What's this fuss about the 'c' word and the 'f' word ? It's how youngsters and many football fans address one another, sober or drunk, on an evening out (and elsewhere). There is a strange etiquette even then: no man would call a woman a 'C' but he will call his male friends that. It's not even a class matter. Don't go thinking that it's exclusive to the working class and the chavs. When I was first a student at the Bar,at Inner Temple, forty years ago, I was surprised to find 'Honourables' (as in daughter of a hereditary peer ) and other debs cheerfully swearing that way then ( I was a country boy and hadn't travelled much). I know my own 18 year old girl does it on occasion and with her friends (I've heard her Wink ). Me? I blame the/her parents ! Wink Big Grin (Though you are welcome to say " Society is to blame", if you prefer not to blame us )

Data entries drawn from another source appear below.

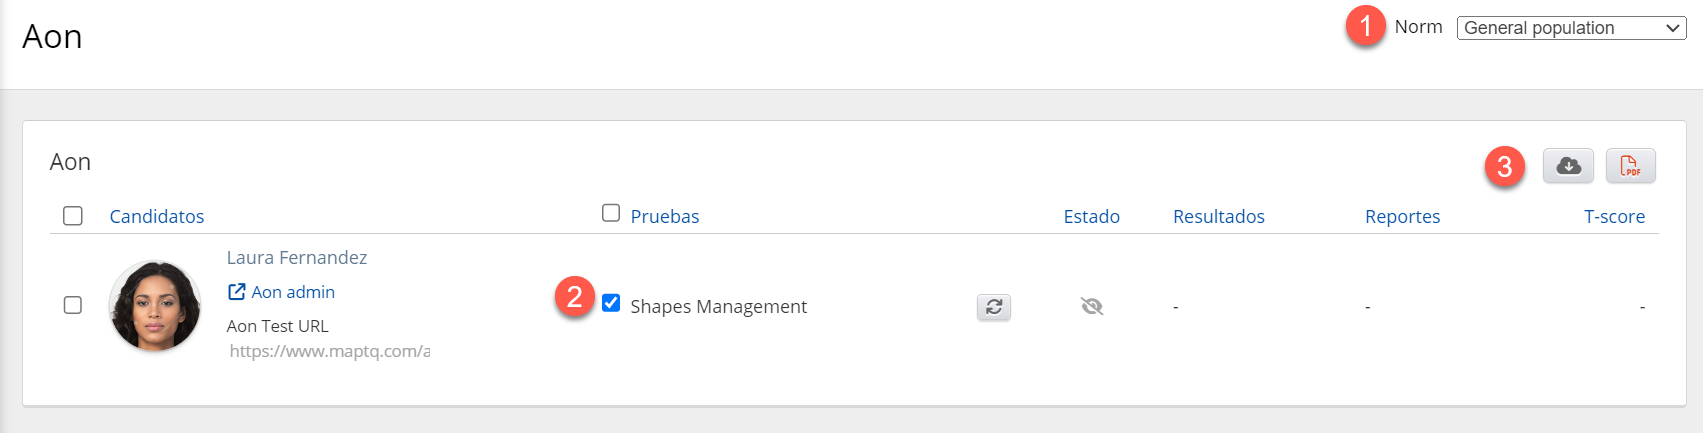
Task: Sort by the T-score column header
Action: [x=1614, y=216]
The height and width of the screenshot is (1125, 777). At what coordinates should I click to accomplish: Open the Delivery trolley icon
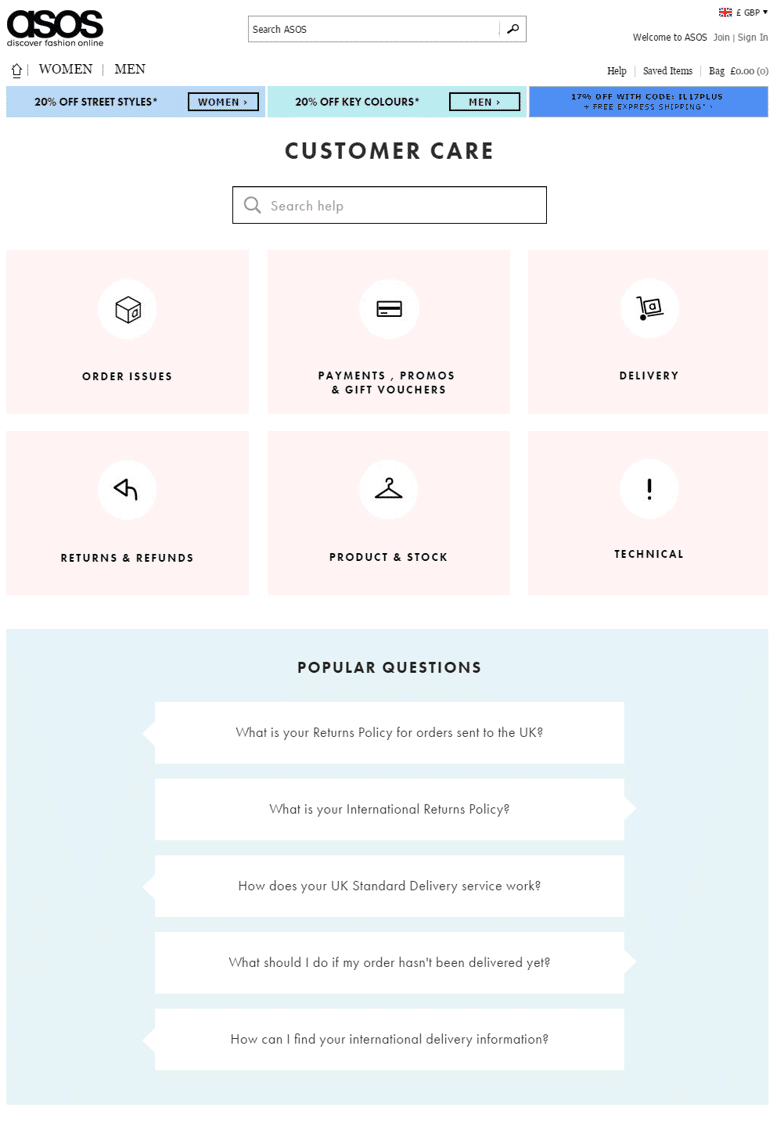pyautogui.click(x=649, y=308)
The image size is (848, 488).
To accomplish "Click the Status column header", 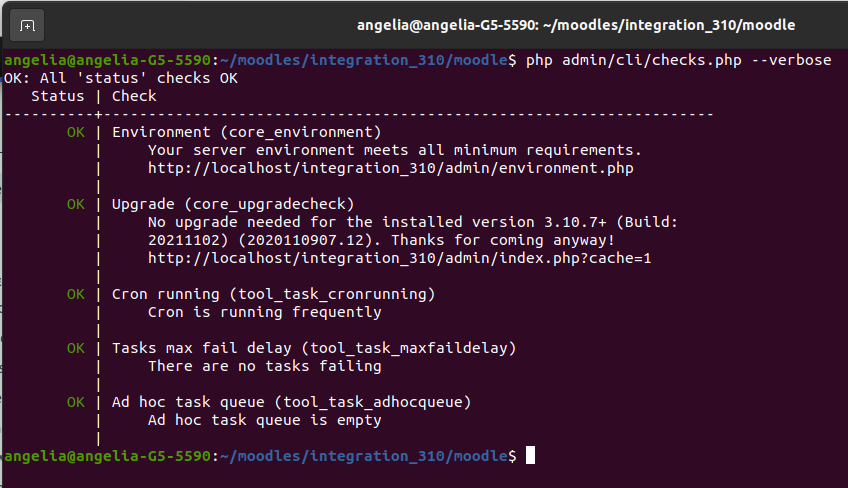I will [58, 96].
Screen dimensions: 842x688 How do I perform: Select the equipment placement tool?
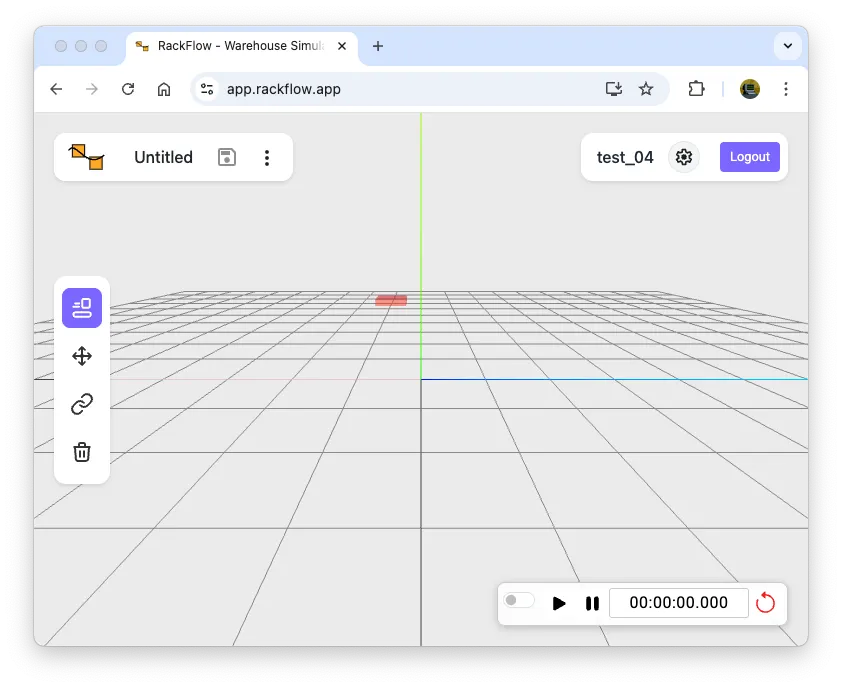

Let's face it, here in Cambridge we used to get riotous and raucous behaviour at every Rag Week, every May Ball, every Boat Race night and that was from the drunk and privileged but they got 'ratted' on Pimm's and champagne not Bacardi breezers and lager. Then it was called 'high spirits' and pretty obnoxious it was but the townsfolk had to put up with it. They 'knew their place'. This year there were 10,000 , mostly young, people on Parker's Piece ( the big open square used for cricket etc )for the Paraguay game and there was not a hint of trouble, though they shifted a fair amount of booze.
The drunkenness apart none of the crimes noted in the link are related to the soccer game in any way. People get into fights every day in in every big town. Years ago there was always one pub in Cambridge where people used to go in the expectation of a fight on a Friday and Saturday night: that, and its peculiar culture, has gone. Every town had such places and everyone local knew that (and so my mother, a Cambridge woman, told me not to go to the Red Cow of an evening Wink ) I once went into a pub in Fulham,thirty or more years ago,and, in my innocence remarked on 'the interesting decor' referring to the heavy chains holding the bar stools to the bar. I got a very strange look from the landlady !Sweet, eh? (It was an old pub and the chains were to stop customers picking up the bar stools and using them as weapons Big Grin ) There was at least one pub in Camberwell, London, before then where the landlady kept a bowl of hot water, some cotton wool and some antiseptic under the bar, just for the customers to clean their wounds. That, and its culture, has gone too.
So the world, or that bit of it which is England, has changed a bit. What was it Dr Johnson said to two ladies who congratulated him on the absence of vulgar words in his dictionary? Words to the effect of " Ah, so you've been looking for them, have you? Wink " False innocence, indeed.England is less hypocritical, I hope, than in the past, as well as more egalitarian, and it has moved on from thinking that there is something 'obscene' in a mere word.
06-14-06, 05:18 AM Colin, Paris, France Interesting points you make , Fred (and they're nicely worded too), so I'll just beg to differ on this one. I'm not a stuck-up prude, but my own observation is that, along with the changing times, a "yob culture" has emerged in the UK. ("Yob culture", interestingly, is a term made-in-Britain), and that football matches are a continuing focal point for its espousal. Perhaps as an expat I am more aware of it than those who witness it frequently, but I decry its presence beyond the confines of the group mentality - and the peer pressure that spawns it. Cheers.